Sometimes I Wonder...

A few years ago I noticed that the (then, it's been redesigned since) United Airlines website had a designer gone berserk. Taking his/her daily angst out, he/she had populated the "title" field (the one that's normally Miss/Mrs/Ms/Mr/Dr or some variant) with every title he/she could find. All the military titles were available... and so were all the Catholic Church rankings, as well as much of the British peerage system. I always wanted to try flying as a Duke, but, alas, was worried that security would stop me from flying fraudulently.

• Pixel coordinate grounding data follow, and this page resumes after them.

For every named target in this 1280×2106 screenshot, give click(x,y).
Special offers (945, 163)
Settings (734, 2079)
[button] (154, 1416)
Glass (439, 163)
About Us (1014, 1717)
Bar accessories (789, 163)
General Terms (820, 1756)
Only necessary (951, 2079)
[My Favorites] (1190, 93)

This week I noticed that the hospital website has a similar thing going.



I'm not sure who came up with this list of options, but I have a feeling it wasn't anyone in customer service. It has the look of "told the programmer to make a list, don't bother me with the details." It's not a list based on anything that would make sense logically -- it's not, for example, built from a phone book or Google search (no Southern Baptist, no United Methodist). It's not built from a list of churches with large populations in the US (Holiness Pilgrim but no Reformed Judaism?). It's not even a list with the right names (the Latter Day Saints, not Mormon).

You can't just dump everything on the programmer and assume they can "figure it out." The business needs can only be met if the business group does their job.

Did United really want me being able to select, "Monseigneur" on my ticket? No. Did it slip through the cracks from a combination of developer wackiness and poor specifications? Probably. Does the local hospital really want to imply that there can be 50+ flavors of Christianity, but only one Islam, Buddhism, and Judaism? Probably not.

This is a failure, ultimately, of project management. Requirements weren't clarified, and in the end, the product suffers for it.